The spotifyR package provides an immense amount of information, and at first it was a bit overwhelming to decide exactly what information I wanted to extract from my playlists. To decide what to analyze, I came up with seven questions I wanted to answer over the course of this project. And, I did choose the number seven after Taylor Swift’s homonymous song:

  1. Which of my playlists is the most negative? The most positive?
  2. Which of my playlists is the most “danceable”?
  3. Which is the most energetic?
  4. Which of my playlists is the most cohesive?
  5. What was the happiest song I put onto a playlist? The most negative?
  6. Which song appeared across the most playlists?
  7. What songs are written in Waltz?

Negativity and Positivity

My first question asks about which of my playlists were the most positive and negative on average, which I was especially interested in this year given how emotional 2020 was. Luckily, the Spotify API gives tracks a valence score, defined as:

“A measure from 0.0 to 1.0 describing the musical positiveness conveyed by a track. Tracks with high valence sound more positive (e.g. happy, cheerful, euphoric), while tracks with low valence sound more negative (e.g. sad, depressed, angry).”

Here’s how I found my most negative and most positive playlists of the year:

all.playlists %>% group_by(pname) %>% summarise(mean(valence)) %>% 
arrange(dplyr::desc(`mean(valence)`)) %>% #tail(5) %>%
kable(.,col.names = c('Playlist', 'Mean Valence')) %>%
kable_styling(bootstrap_options = c("striped", "hover"), full_width = F) %>%
row_spec(row = 1:5, background = "#181818", color = "#15b358")

The top 5 most positive playlists:

Intrestingly, my top 5 most positive playlists were not playlists I created to listen to often, but were instead curated for very specific purposes.

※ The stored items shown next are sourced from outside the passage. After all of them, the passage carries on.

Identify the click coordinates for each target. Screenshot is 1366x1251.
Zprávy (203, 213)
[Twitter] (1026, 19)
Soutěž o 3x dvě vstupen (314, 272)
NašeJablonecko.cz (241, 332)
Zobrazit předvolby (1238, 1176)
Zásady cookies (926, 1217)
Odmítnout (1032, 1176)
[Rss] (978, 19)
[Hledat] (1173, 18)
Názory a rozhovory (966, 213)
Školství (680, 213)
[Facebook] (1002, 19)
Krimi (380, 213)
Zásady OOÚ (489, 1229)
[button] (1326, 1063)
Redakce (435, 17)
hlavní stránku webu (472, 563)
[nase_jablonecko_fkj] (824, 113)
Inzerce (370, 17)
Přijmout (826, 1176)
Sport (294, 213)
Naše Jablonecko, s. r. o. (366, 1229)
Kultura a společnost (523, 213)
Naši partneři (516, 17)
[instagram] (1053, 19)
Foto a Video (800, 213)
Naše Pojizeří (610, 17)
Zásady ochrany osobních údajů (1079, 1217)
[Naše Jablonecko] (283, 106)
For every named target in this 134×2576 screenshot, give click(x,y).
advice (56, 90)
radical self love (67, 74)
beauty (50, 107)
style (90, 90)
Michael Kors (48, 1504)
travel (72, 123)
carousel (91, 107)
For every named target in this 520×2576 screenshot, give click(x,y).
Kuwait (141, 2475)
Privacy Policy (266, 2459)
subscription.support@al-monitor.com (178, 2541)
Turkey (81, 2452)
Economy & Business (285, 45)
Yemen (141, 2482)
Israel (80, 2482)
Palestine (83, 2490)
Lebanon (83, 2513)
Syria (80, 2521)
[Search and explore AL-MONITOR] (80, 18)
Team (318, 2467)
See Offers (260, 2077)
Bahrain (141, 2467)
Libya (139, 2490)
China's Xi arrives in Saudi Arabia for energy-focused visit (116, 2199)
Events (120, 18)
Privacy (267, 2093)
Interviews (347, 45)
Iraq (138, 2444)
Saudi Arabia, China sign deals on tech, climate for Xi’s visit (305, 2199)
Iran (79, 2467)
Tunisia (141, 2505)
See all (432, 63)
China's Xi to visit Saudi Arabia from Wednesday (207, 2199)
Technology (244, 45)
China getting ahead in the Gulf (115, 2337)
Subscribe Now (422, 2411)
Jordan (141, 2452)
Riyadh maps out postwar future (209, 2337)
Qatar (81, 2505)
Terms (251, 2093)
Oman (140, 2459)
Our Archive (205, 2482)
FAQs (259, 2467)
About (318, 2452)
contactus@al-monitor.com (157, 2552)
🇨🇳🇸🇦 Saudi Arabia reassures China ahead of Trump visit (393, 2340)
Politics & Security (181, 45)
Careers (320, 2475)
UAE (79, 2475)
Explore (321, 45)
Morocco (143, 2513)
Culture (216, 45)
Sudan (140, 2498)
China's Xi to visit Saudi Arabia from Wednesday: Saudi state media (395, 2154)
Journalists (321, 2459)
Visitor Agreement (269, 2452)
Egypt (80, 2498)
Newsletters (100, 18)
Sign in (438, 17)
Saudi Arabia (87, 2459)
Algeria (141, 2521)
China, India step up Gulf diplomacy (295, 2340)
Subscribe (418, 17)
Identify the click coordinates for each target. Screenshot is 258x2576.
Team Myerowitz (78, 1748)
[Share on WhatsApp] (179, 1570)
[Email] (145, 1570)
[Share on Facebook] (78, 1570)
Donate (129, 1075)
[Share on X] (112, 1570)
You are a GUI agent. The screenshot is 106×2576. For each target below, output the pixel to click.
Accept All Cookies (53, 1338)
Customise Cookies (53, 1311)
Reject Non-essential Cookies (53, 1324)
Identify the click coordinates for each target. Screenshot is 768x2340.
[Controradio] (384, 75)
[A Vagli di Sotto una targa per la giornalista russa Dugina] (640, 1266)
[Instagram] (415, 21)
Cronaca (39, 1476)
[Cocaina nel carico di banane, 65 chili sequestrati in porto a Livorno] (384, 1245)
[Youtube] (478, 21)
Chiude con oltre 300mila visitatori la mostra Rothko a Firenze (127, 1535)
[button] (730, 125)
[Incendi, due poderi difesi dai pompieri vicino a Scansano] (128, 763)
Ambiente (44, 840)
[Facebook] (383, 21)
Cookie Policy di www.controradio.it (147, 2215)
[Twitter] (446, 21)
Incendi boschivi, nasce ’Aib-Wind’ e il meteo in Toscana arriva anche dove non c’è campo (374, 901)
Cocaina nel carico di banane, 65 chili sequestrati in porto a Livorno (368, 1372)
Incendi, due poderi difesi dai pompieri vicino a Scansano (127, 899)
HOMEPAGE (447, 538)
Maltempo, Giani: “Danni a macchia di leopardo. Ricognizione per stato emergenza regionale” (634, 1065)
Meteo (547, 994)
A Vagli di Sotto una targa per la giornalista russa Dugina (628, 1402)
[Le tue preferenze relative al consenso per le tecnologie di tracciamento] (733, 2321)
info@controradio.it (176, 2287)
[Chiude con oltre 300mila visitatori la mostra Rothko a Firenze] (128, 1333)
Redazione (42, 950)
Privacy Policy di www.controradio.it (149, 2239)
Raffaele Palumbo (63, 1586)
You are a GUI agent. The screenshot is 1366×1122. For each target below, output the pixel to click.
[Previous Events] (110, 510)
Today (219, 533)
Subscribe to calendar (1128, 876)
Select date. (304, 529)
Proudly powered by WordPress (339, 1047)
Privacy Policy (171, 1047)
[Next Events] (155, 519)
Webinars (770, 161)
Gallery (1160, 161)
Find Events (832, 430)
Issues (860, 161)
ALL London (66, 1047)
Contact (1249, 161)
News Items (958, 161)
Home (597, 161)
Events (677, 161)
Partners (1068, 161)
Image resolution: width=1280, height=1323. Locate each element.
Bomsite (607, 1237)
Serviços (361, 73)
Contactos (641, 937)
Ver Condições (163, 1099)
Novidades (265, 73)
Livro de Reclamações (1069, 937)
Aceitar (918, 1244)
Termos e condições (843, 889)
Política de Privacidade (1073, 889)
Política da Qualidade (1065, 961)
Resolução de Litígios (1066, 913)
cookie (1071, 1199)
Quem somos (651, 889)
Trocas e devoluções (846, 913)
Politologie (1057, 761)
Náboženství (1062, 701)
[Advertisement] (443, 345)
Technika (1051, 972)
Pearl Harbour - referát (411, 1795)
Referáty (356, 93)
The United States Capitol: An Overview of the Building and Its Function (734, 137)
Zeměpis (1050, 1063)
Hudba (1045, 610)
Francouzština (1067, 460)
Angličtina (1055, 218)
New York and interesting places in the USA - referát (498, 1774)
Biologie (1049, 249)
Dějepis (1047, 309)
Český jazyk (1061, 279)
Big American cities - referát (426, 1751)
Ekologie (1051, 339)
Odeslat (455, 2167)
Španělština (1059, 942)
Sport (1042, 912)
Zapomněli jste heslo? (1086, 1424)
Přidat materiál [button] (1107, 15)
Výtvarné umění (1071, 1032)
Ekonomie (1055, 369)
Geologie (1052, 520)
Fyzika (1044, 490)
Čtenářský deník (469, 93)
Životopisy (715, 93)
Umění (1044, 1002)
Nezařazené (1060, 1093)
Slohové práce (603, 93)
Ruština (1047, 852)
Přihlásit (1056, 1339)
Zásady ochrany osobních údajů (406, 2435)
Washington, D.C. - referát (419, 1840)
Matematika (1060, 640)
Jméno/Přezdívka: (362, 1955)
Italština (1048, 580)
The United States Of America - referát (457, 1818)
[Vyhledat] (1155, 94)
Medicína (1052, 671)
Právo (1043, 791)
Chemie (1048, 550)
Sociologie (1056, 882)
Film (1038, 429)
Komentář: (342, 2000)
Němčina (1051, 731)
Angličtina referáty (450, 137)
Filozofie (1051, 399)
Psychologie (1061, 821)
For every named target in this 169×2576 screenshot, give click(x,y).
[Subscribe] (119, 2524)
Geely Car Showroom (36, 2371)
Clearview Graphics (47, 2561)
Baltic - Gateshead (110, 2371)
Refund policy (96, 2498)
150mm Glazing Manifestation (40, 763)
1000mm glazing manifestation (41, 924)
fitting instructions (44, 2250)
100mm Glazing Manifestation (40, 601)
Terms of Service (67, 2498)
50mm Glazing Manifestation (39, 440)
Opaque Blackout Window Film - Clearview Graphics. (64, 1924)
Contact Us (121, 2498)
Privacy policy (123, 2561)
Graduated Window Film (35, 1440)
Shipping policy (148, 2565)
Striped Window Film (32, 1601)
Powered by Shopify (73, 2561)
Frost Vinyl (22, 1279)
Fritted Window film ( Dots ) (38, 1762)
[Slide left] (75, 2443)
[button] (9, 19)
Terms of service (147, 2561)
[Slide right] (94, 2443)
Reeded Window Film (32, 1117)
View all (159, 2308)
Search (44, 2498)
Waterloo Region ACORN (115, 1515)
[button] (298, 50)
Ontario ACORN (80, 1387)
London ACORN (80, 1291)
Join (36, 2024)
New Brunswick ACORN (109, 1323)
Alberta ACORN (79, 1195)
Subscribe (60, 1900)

  • ‘back in the day’ is my Hannah Montana / High School Musical / Selena Gomez nolstalgia playlist
  • ‘rock on’ is 90s music— I made it after watching Little Fires Everywhere
  • ‘my roommates and i are watching a 224 video klaine playlist’ is my… giant Glee playlist that I made when my roommates and I were doing just that
  • ‘my tumblr music player that i found html for in 7th grade’ is 2014 tumblr. Marina and the Diamonds, Lana del Rey, Sky Ferreira.
  • ‘sam!’ is the playlist I made for my Big when she graduated

The bottom 5 most negative playlists:

Now these playlists are more quintessential of things I listen to on the daily. I am a pretty slow-paced, emotional kind of gal, so you will definitely find me reaching for these playlists more often. For context:

  • ‘written in waltz’ is my attempt at making a playlist full of songs written in three-quarter time. Late on, I’ll use R to simply… do this for me
  • ‘it smells like cross country and i hope it never leaves me!!’ is just 4 Ben Howard songs because I would always listen ot Ben Howard on the bus to cross country meets in high school and they remind me of fall. And the smell of fall will always remind me of cross country. It is interesting that one of my most negative playlists is songs I listened to on the bus on the way to cross country meets, but maybe that’s why I rarely raced well.
  • ‘coming of age tunnel: work edition’ is my coming-of-age film score playlist, filled with the scores from Call me By Your Name, Lady Bird, Little Women, and a few others!
  • ‘because it is there.’ is a playlist I made right after a big job interview I had in January 2020, before everything in the world changed. It’s title is a reference to the George Mallory quote.
  • It is actually pretty surprising to me that ‘arches’ is the most negative playlist I made in 2020, as it’s filled with most of my favorite songs such as Dog Years by Maggie Rogers and Stubborn Love by The Lumineers. It’s also called arches because I made it while doing work for my History of Architecture class. But after going back and checking the date I made it—March 22, 2020—it definitely makes sense that I was feeling down at that time.

Danceability

Which of my playlists is best to blast in the living room and jump up and down to with my roommates? Some ideas come to my mind, but that could be definitively answered with Spotify’s measure of danceability, a quantifiable variable described as:

“Danceability describes how suitable a track is for dancing based on a combination of musical elements including tempo, rhythm stability, beat strength, and overall regularity. A value of 0.0 is least danceable and 1.0 is most danceable.”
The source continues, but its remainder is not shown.